バルザック・アシモフ。左が初期(第17話)右が後期(第33話)

CV:堀内賢雄
連合軍少佐。25歳。のちにソルテッカマン1号機の装着者になる。諜報員としてスペースナイツに侵入。従軍カメラマンを装う。コルベット准将の指令でテッカマンのデータを盗み出そうと暗躍していた。フリーマンから手渡されたテッカマンの研究データを手に軍に帰還すると、親友マルローと共に、地球製テッカマン・ソルテッカマンを完成させる。マルローの死を前に、どこまでも出世して権力を握ることを誓う。
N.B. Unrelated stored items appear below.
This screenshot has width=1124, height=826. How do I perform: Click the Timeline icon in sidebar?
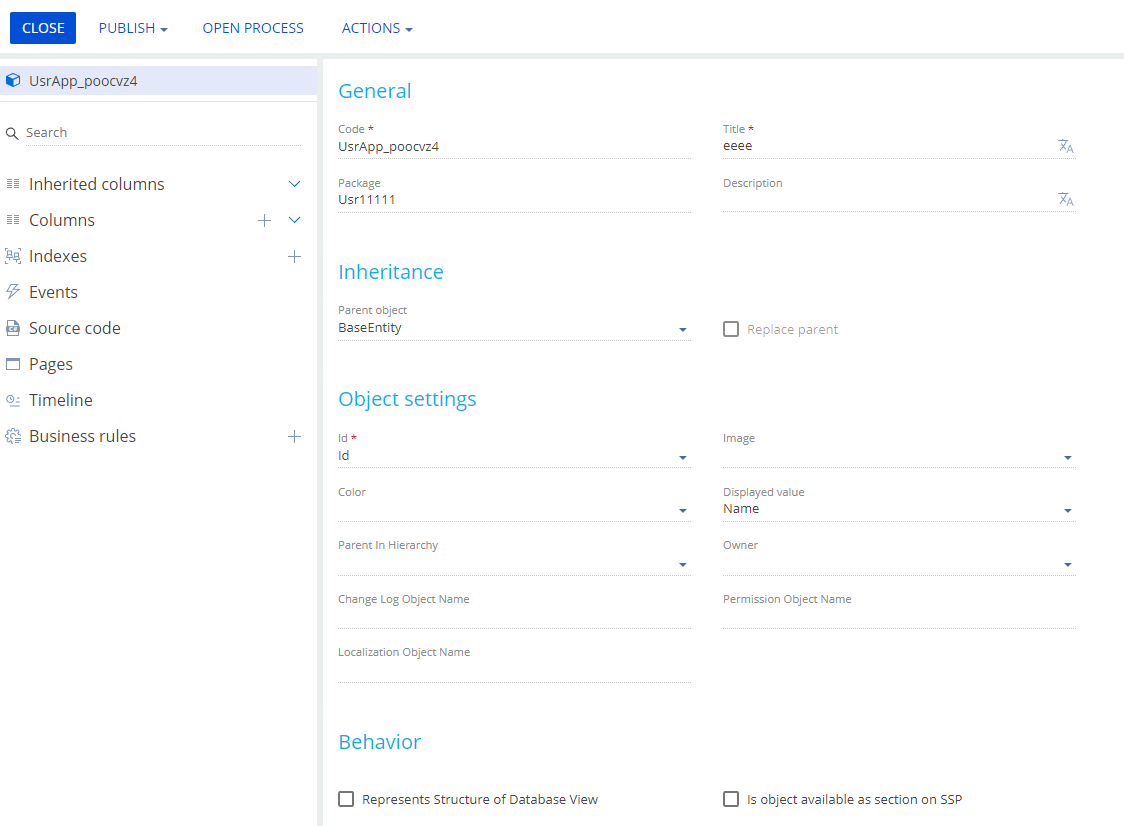[x=13, y=400]
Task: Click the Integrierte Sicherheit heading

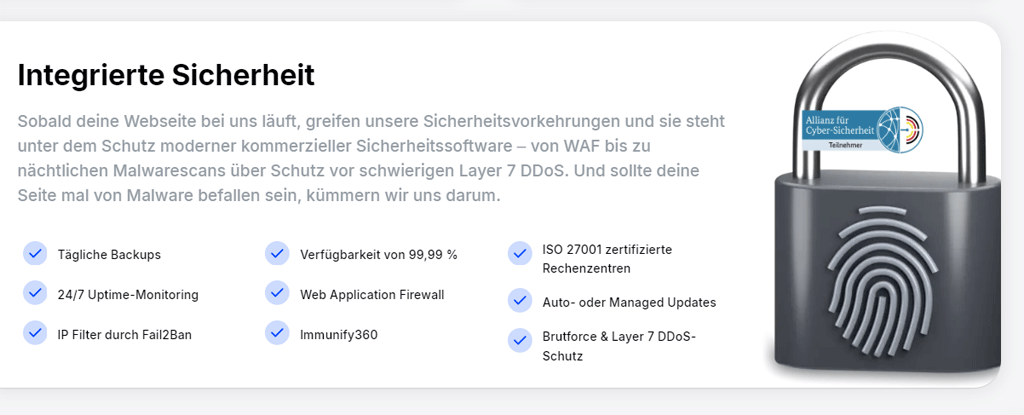Action: (x=166, y=75)
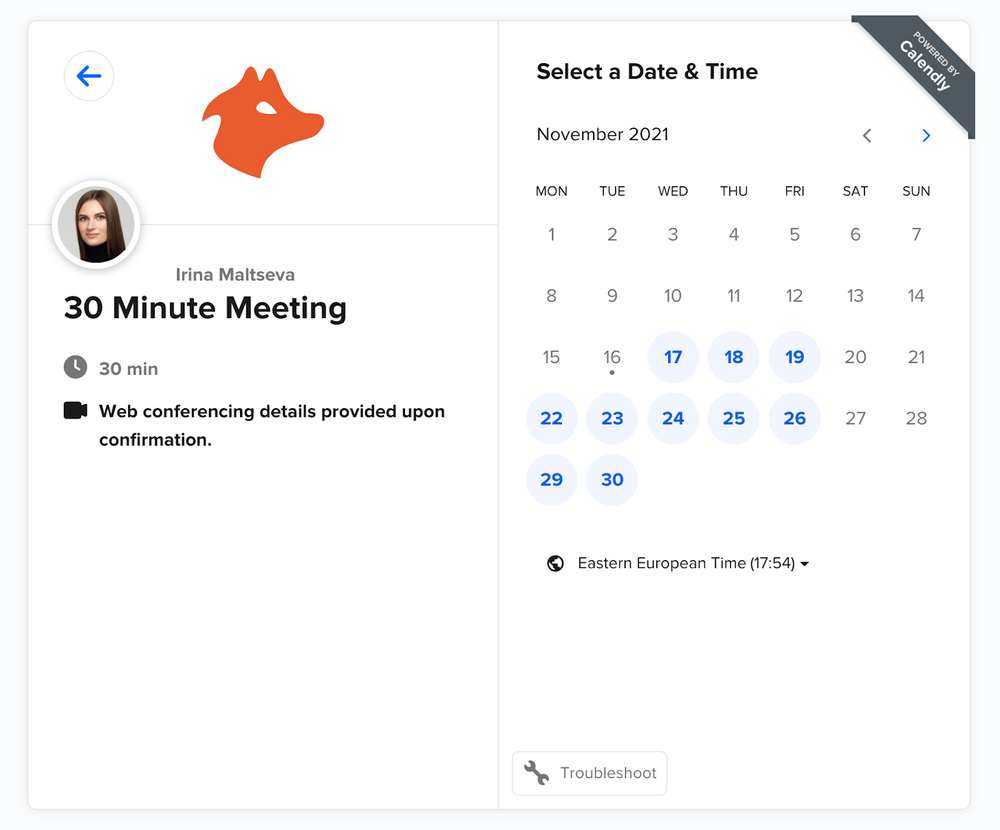This screenshot has height=830, width=1000.
Task: Select November 25 on the calendar
Action: pyautogui.click(x=734, y=418)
そしてテッカマンとして活躍するDボゥイを邪魔者と憎みののしる。野心を賭けたオービタルリング奪還作戦に中心戦力として参加するが、ソルテッカマンのフェルミオン砲はテッカマンエビルに全く通じず、惨敗し行方不明になる。生き延びた先でリルルとその弟が営む小さな農家に拾われ、スペースナイツと偶然再会するまで農夫として汗を流していた。夕日に輝く小麦畑に感涙し、リルル達を守りながら生涯農夫として生きていこうと決心していたが、一方で親友マルローを死に至らしめたラダムに一矢報いたい衝動を抱えていた。リルルの懇願で、再び戦場に戻る決意をしたバルザックは、半壊したソルテッカマン1号機に乗り込んだ。フェルミオン砲とレーザーガンの連射でテッカマンアックスをひるませ、テッカマンブレードに反撃の糸口を与える。アックス撤退後、密かに備蓄していたフェルミオンを交渉材料にスペースナイツに同行を申し出る。Dボゥイはその瞳に、自分と同じ悲しみを見て、快く同行を認める。スペースナイツに合流後はソルテッカマン1号機改を駆り、ブレードの戦いを支援する。最終決戦時、ソルテッカマン2号機をノアルから借り受け、テッカマンソードを迎え撃つ。装備された干渉スペクトル砲を命中させたが、1発では撃破に至らず、捨て身のゼロ距離射撃を敢行。ソードと共に大気圏へ落ちていった。戦後、彼の功績をたたえた連合軍は、「バルザック勲章」を新設した。

リルルのもとを離れた時、彼女のお腹にはすでにふたりの子供が宿っていたらしい描写がある。同じニヒルな金髪キャラ、ついでにソルテッカマン要員と、キャラがかぶっているノアルとの差別化の事情か、後半は極端に色黒になり、アゴの形まで変わっている。